As set forth in the code itself, California’s illustration statute was enacted to "ensure that illustrations do not mislead purchasers of life insurance and to make illustrations more understandable by providing illustration formats, prescribing standards to be followed when illustrations are used, and specifying the disclosures that are required in connection with illustrations." According to the plaintiff, inter alia, the insurer failed to "specifically disclose and identify the cost of buying and maintaining the policies" and, instead, embedded them in the illustrations so policyholders could not make informed decisions. After noting there is no private right of action under California Insurance Code § 10509.950, the district court ruled that the plaintiff’s claims under California’s UCL could not be based on the illustration statute because claims under the UCL’s "unlawful" prong cannot be based on violations of any statute lacking a private cause of action. In its March 2017 reversal of this aspect of the trial court proceedings, however, the Ninth Circuit found that the lack of a private right of action was not in fact dispositive. Instead, citing the California Supreme Court, the federal appellate court ruled that "private UCL claims are barred only when the underlying statute either actually bars private rights of action or provides a ‘safe harbor’ that renders the alleged conduct lawful." These circumstances are not present as to the illustration statute.

While these rulings might portend the furtherance of a trend, the use of state insurance laws as a predicate for claims in civil litigation is far from a new phenomenon.

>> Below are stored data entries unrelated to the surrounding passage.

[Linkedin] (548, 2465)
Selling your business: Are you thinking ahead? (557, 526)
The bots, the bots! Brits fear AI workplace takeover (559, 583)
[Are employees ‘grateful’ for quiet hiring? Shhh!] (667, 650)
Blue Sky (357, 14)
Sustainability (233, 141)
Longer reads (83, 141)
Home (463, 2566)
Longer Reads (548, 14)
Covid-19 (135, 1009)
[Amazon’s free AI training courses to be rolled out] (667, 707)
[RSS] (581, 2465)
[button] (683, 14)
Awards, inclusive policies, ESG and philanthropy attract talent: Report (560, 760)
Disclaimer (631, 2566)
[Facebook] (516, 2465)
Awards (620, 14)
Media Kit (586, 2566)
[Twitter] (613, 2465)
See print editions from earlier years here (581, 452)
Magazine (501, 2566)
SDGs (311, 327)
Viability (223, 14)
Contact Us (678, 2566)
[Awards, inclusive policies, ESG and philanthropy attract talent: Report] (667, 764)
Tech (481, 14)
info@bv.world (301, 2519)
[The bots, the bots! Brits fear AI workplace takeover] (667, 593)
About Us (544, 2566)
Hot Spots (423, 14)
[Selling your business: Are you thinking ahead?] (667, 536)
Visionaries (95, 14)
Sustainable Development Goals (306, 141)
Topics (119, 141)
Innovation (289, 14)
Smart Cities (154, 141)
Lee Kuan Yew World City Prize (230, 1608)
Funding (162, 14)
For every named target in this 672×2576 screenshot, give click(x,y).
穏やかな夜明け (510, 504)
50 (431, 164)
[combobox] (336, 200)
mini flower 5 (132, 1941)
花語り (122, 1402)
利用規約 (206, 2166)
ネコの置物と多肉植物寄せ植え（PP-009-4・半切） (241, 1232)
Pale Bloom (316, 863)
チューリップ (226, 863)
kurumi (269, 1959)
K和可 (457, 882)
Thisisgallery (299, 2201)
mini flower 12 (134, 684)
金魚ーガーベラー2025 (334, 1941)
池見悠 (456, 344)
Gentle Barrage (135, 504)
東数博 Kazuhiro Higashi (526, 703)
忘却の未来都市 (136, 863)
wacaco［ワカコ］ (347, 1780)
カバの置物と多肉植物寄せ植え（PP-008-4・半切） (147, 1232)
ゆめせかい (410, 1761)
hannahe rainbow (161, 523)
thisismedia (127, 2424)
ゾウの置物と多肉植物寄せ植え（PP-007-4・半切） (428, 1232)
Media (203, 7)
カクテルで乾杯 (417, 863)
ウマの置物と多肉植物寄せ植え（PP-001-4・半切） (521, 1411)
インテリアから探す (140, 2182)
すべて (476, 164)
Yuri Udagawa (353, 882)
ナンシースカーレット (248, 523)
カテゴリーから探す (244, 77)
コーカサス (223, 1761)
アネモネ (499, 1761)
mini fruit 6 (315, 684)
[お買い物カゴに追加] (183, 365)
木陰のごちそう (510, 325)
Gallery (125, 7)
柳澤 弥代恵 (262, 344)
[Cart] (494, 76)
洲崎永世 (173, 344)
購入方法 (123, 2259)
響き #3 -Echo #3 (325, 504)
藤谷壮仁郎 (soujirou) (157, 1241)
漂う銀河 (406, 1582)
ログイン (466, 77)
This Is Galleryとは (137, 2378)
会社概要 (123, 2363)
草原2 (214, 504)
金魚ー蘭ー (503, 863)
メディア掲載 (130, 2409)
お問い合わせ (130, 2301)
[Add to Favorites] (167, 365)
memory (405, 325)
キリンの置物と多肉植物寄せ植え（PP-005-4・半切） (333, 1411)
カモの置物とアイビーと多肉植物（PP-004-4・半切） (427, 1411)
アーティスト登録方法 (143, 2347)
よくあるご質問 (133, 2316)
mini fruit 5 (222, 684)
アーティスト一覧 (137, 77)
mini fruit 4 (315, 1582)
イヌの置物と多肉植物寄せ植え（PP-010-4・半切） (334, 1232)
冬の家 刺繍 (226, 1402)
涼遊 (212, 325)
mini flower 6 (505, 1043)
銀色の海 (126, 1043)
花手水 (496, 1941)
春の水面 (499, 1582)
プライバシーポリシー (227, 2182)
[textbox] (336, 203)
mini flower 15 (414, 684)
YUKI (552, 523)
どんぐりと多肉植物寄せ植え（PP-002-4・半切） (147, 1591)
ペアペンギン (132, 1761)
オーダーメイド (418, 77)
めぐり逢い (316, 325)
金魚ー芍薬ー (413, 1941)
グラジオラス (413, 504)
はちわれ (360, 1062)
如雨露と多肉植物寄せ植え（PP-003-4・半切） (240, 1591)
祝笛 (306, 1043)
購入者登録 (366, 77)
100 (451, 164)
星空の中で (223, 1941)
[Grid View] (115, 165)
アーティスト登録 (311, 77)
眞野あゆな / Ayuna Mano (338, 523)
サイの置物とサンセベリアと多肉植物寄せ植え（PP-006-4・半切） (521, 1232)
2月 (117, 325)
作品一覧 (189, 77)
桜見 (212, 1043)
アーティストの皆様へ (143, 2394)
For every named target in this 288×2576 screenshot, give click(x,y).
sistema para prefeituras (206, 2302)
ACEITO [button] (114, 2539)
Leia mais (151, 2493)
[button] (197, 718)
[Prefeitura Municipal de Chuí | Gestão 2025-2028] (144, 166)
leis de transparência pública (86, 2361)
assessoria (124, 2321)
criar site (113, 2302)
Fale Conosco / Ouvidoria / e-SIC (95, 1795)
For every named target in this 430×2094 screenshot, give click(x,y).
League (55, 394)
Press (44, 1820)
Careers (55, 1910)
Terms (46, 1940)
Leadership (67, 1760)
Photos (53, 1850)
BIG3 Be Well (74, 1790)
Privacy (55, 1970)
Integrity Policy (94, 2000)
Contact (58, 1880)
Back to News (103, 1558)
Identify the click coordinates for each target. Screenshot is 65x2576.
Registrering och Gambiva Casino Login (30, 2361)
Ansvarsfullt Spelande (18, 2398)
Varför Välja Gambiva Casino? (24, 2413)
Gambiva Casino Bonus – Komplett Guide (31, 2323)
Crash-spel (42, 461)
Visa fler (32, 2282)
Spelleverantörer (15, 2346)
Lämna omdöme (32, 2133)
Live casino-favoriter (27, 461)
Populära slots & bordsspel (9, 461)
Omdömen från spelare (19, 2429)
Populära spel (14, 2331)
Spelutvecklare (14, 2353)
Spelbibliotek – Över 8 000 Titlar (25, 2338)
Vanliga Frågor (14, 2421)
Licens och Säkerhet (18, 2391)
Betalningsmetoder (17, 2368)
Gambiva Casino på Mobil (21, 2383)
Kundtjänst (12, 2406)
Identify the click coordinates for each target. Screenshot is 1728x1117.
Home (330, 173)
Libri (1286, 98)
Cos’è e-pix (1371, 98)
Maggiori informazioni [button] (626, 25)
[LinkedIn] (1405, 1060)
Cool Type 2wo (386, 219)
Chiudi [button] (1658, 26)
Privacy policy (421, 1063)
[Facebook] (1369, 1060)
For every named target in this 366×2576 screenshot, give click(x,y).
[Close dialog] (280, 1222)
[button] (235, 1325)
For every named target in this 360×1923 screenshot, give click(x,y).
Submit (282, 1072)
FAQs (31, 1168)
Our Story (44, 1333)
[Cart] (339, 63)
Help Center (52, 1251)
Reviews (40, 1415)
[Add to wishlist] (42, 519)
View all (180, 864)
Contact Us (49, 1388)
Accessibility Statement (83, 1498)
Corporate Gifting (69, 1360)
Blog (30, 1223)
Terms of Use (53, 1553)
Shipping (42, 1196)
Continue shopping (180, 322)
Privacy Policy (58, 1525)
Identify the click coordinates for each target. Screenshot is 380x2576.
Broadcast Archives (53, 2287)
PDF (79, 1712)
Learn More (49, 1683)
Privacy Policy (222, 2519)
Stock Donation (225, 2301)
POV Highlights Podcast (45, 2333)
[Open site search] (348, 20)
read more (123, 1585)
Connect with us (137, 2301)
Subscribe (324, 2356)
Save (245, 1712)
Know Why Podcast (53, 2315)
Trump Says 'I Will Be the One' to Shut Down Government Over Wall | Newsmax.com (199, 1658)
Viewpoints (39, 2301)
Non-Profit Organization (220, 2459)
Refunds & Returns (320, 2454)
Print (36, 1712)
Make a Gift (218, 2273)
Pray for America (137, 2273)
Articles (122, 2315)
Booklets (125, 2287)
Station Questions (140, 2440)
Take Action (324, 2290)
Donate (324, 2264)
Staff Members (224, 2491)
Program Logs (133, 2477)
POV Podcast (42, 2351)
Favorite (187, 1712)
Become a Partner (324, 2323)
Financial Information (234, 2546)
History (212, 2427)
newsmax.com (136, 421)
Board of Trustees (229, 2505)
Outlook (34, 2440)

Consider plaintiffs’ continued focus on California’s senior notice statutes, California Insurance Code §§ 10127.13 and 10127.10, which, collectively, are intended to protect seniors through mandatory language regarding the surrender charge period as well as what are termed "associated penalties." A California federal district court’s September 2010 ruling in Rand v. American National remains an instructive illustration of a plaintiff’s effort to predicate UCL claims on an alleged failure to comply with these statutes, in part because the opinion continues to stand as one of the strictest readings by a court of these provisions. More specifically, the Rand court read the senior notice provisions strictly to require disclosure about policy elements the company — and perhaps the regulator — clearly never contemplated to be covered by the statutes, forcing companies to think critically about the real possibility that disclosures that appear consistent with the statutes’ requirements may nevertheless fail to satisfy the stricter obligations a court might impose in its interpretation of those provisions.

Of course, plaintiffs’ efforts in this regard are not limited to suits that assert UCL claims. Plaintiffs also continue to point to alleged violations of insurance code provisions to bolster breach of express and implied contractual requirements. For example, in recent suits, policyholders have brought contract and UCL claims based on alleged noncompliance with California Insurance Code §§ 10113.71 and 10113.72 — enacted in 2013 — which, generally, require that insurers notify insureds of their right to designate a third party to whom notice of a nonpayment of premium or potential policy lapse or termination may be sent, prior to any termination.